Association of disease group and repeat type with the tandem nucleotide repeat size
Frequency distribution of repeat numbers vs allele frequency in different disease groups and controls is plotted (Table 3). Strangely, in all the cohorts (control and case group) studied here, repeat sizes, 15-27 were rare in all the study groups and thus creating a clear break/drop in allele frequency distribution (Figure 1b & Table 3 & table 4). In IndiGen repeat size distribution, a striking drop in allele frequency is observed from repeat size 14 to 15, while again there is increase in allele count beyond repeat size, 27. Based on these observations from repeat size distributions at RFC1 locus in IndiGen healthy population and other cohorts (as shown in Figure 2a), repeat lengths were categorised into three repeat size bins, SN-small normal (repeat numbers: 7-14); LN-long normal (repeat numbers: 15-27), and IA-intermediate length allele (repeat numbers: 28-111) in order to calculate a more precise risk for disease in relation to RFC1-TNR length. Allelic distribution of different groups based on repeat size categories is shown in Table 3. Additionally, repeat range, SN was found significantly associated with other groups analysed in lab but IndiGen population (Supplementary Table 2). On the contrary, we found repeat range, IA associated with IndiGen population. This contrasting difference between IndiGen population and other studied groups in lab could be due to different approaches used to generate repeat size data. Surprisingly, allele frequency of repeat category, “long normal”, is significantly lower in ataxia group.
At genotype level, we compared IndiGen control population with all the other groups. A total of 6 genotypes were present with repeat categories (SN, LN and IA). In order to further analyse RFC1 TNR locus between IndiGen control group and other study groups at genotype level, we estimated the genotype count based on repeat size categories in different studied groups. Genotypic distribution of IndiGen controls, heterogeneous lab controls, Ataxia, SCA12 and CMT groups has been shown in Table 4. We found that the count (percentage) of genotypes, SN|LN, LN|IA and LN|LN were very low in all the groups (IndiGen controls, controls, Ataxia, SCA12 and CMT). Whereas, SN/SN, which was homozygous small normal, was found significantly associated with all the study groups in comparison to IndiGen population (Supplementary Table 3). IndiGen controls might be showing different patterns than lab controls and other groups again because the repeat data has been generated through different approach in IndiGen population compared to other groups. To note, SN|LN and LN|IA were found significantly rare in ataxia group in comparison to IndiGen population.

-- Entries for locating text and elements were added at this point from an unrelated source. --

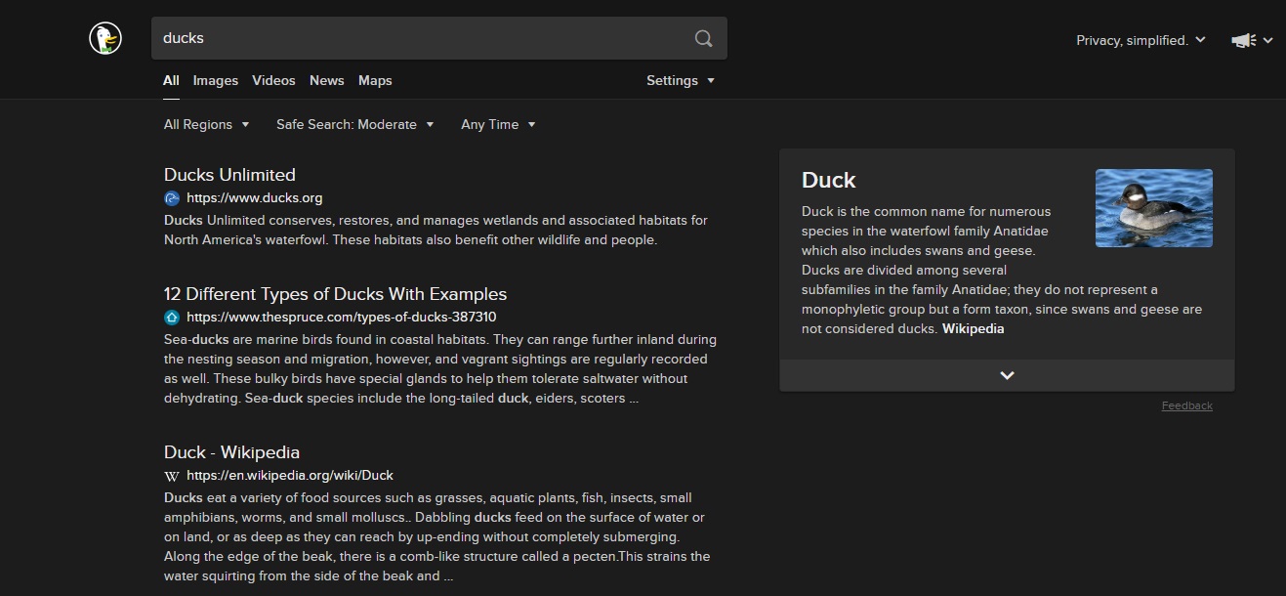Viewport: 1286px width, 596px height.
Task: Click the Wikipedia W favicon
Action: [x=172, y=476]
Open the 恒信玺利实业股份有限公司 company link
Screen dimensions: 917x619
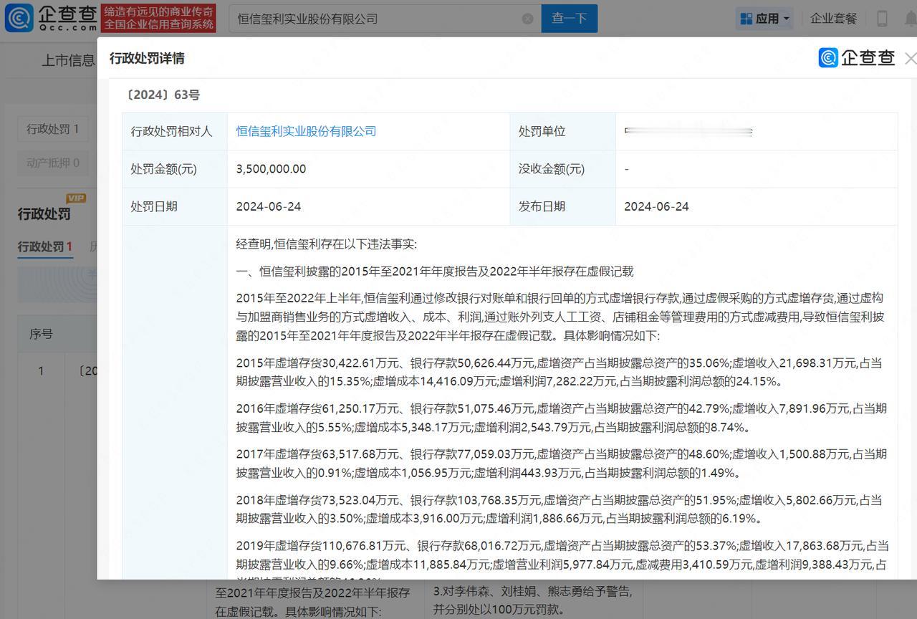point(307,131)
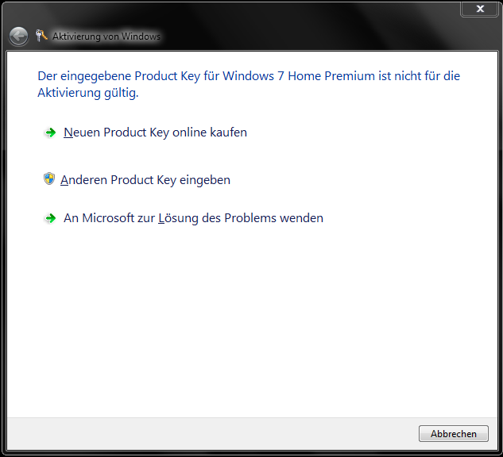Select Anderen Product Key eingeben

[x=145, y=180]
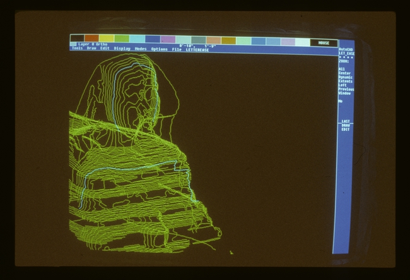Open the Draw menu in top menu bar
The width and height of the screenshot is (410, 280).
91,49

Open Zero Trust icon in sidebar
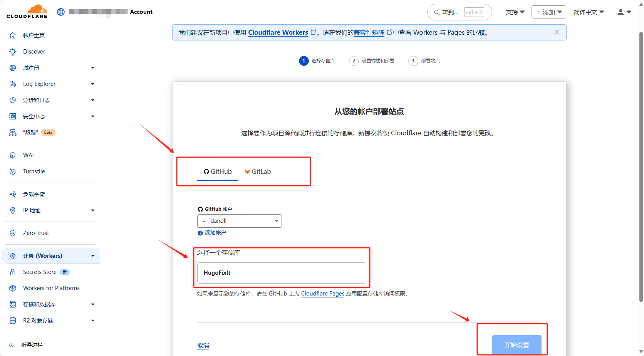13,233
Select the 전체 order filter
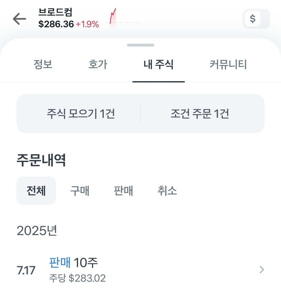Image resolution: width=281 pixels, height=296 pixels. coord(36,191)
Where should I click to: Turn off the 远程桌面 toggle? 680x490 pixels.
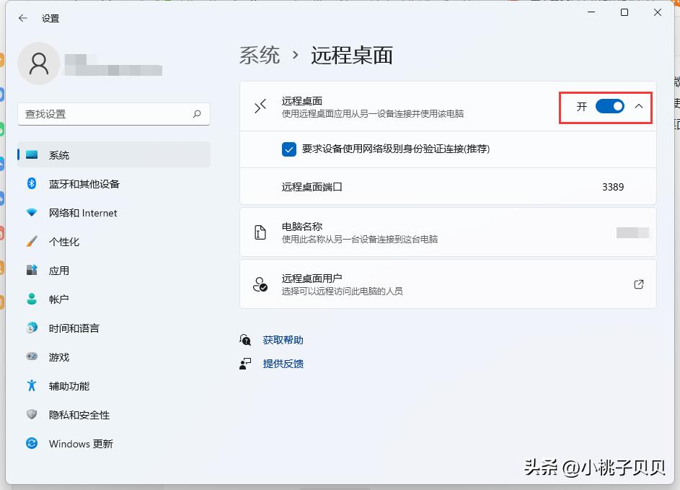[609, 105]
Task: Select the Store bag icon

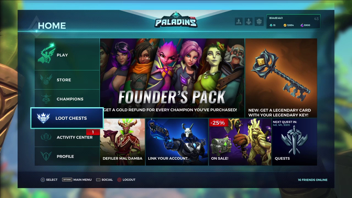Action: pyautogui.click(x=46, y=80)
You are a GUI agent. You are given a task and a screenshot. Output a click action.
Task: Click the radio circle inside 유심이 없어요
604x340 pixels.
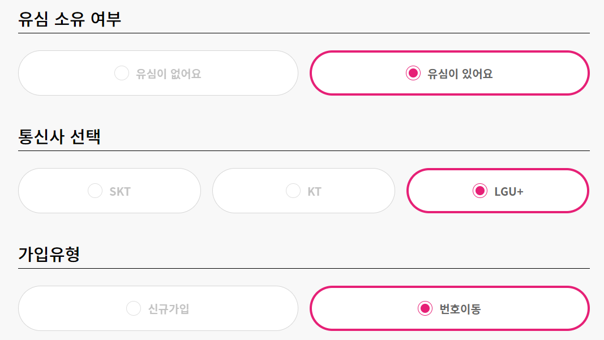coord(122,72)
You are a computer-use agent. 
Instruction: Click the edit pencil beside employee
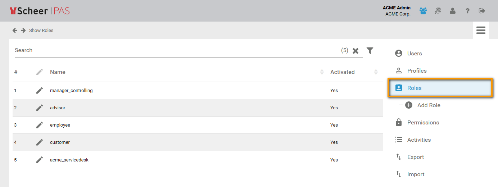coord(40,125)

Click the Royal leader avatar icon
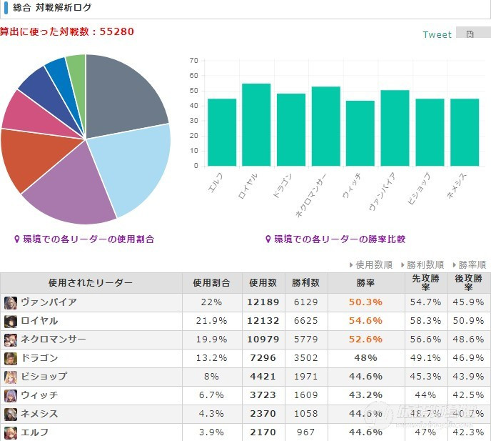10,321
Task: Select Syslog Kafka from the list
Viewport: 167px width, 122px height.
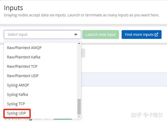Action: [18, 95]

In IndiGen population, we found nine distinct repeat motifs at RFC1 repeat locus accounting for 678 individuals. Percentage of different genotypes in IndiGen population is given in Supplementary Figure 2. Briefly, apart from AAAAG repeat motif (biallelic-60% and rest-3%) and AAAGG (biallelic-5% and rest-8%), we found that 11% of IndiGen population exhibits biallelic hexanucleotide repeat motif, AAAGGG, while in 5% of IndiGen population, only one allele has AAAGGG repeat motif. 1.33% of IndiGen population exhibits biallelic AAGGG pattern. However, in IndiGen population, we were unable to locate any individuals with the ACAGG and AAAGG/AAGGG repeat motif arrangement.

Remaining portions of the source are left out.